Earl of Devon
Main Page: Earl of Devon (Crossbench - Excepted Hereditary)Department Debates - View all Earl of Devon's debates with the HM Treasury
(1 month, 1 week ago)
Lords ChamberMy Lords, having trussed themselves into a fiscal straitjacket to get elected, the Government are to be admired for achieving a Budget that delivers both short and long-term investment in public services without spooking the bond markets. To achieve this without raising taxes on working Britons—however they may be defied—has required some notable contortions. One was the decision to revalue government debt—an alchemy I will not pretend to understand but which I suspect may come back to bite us. The second, on which I will focus, is to lay the fiscal burden on small and medium-size enterprise, the engine of our economy, which the Government also expect to drive their growth agenda. I am not an economist, but I am not confident that SMEs can deliver both tax and growth. I will speak to the impact of the Budget on rural Devon, where I live and operate a family-owned heritage and farm business.
The headline has been the fundamental changes to agricultural property relief, APR, and BPR, the impact of which will be earth-shattering for many family-owned farm businesses with elderly proprietors who have long-planned successions dependent upon those exclusions. Having repeatedly promised, both during the election and since, that no changes would be made, it is disappointing that such a fundamental adjustment to the taxation of family farms is proposed without consultation and seemingly without any consensus on its likely impact. The figures put forward by the Treasury are hotly contested by the NFU, the CLA and others, creating unnecessary and damaging mistrust across rural communities.
I implore the Government to think again and to consider how the potentially disastrous impacts of this proposal for family farms—which are so central to food security and the rural economy—can be ameliorated. Get it wrong and we lose many hundreds of family farms, which will be swallowed up by commercial farming interests replete with the professional advice and corporate structures that will navigate the Chancellor’s family farms death tax. Maybe this is what the Government desire.
In some respects, the phasing out of APR, if properly planned and delivered, could be beneficial. It may encourage the transfer of family-owned farms and other rural businesses earlier in life, thereby decreasing the average age of farmers and increasing productivity. I note my own interests as a farmer and land manager who underwent succession not long ago. I recall vividly my disappointment when realisation dawned that it would be most efficient for my father to own the business at the moment when he died.
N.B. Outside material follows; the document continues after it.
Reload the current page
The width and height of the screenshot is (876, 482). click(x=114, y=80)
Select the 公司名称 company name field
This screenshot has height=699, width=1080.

As a relatively young farmer with, hopefully, time on my side, I am not our concern. As proprietor of a 28th-generation family enterprise, whose forebears steered our ever-dwindling resources through rapacious capital taxes, civil wars, attainders, beheadings and the theft of the Isle of Wight, I am not our concern. Our concerns must be for those distressed farmers who cannot readily afford professional advice, whose meagre earnings afford them no provision for retirement and who may not have seven years left to live. They are very afraid right now. I was with a number of such neighbours over the weekend and, having toiled for decades with little reward—save the knowledge that their farm will stay with their family—they are bereft and confused. This treatment by the Government is cruel.
Also confused are the professional advisers charged by the Government with guiding those poor farmers through the transition. They complain of a surprising lack of policy detail and uncertainty over how the changes will be implemented. There is no clarity on the application of rules for lifetime gifts and no information on how the changes will apply to trusts or the apportionment of APR within the 10-year principal charges; there is uncertainty regarding the transfer of farming assets between spouses; and it is totally unclear whether there will be interest charges when paying inheritance tax in instalments.
The Budget has other considerable impacts on farming. The carbon border adjustment mechanism, by which the Government intend to levy a carbon tax on imported fertiliser, will have a huge impact on the cost of food grown domestically in comparison with imported food. Given that we no longer produce fertiliser in the UK, a carbon tax will be levied indirectly on all fertilised produce grown in Britain, yet there is no proposal to tax imported food for fertiliser used overseas.
While the Government’s commitment to the agricultural budget is appreciated, in particular their confirmation of funds to support ELMS, the commitment is only short-term. Given that agricultural budgets are planned over multiple harvests, sudden changes are hard to adjust to. Therefore, the accelerated decoupling from BPS will cause a number of already stressed farms to face yet further hardship. This will not assist in our environmental goals.
Finally, the most significant tax increase is that levied on the costs of employment. Given the amount of economic activity in the south-west peninsula that is found in employment-heavy, low-margin sectors such as food processing and hospitality, this will hit the whole region particularly hard. What assessment have the Government made of the regional impact of the increase in employers’ NIC and the minimum wage? Can the Minister provide any assurance that it will not unevenly impact our rural economy?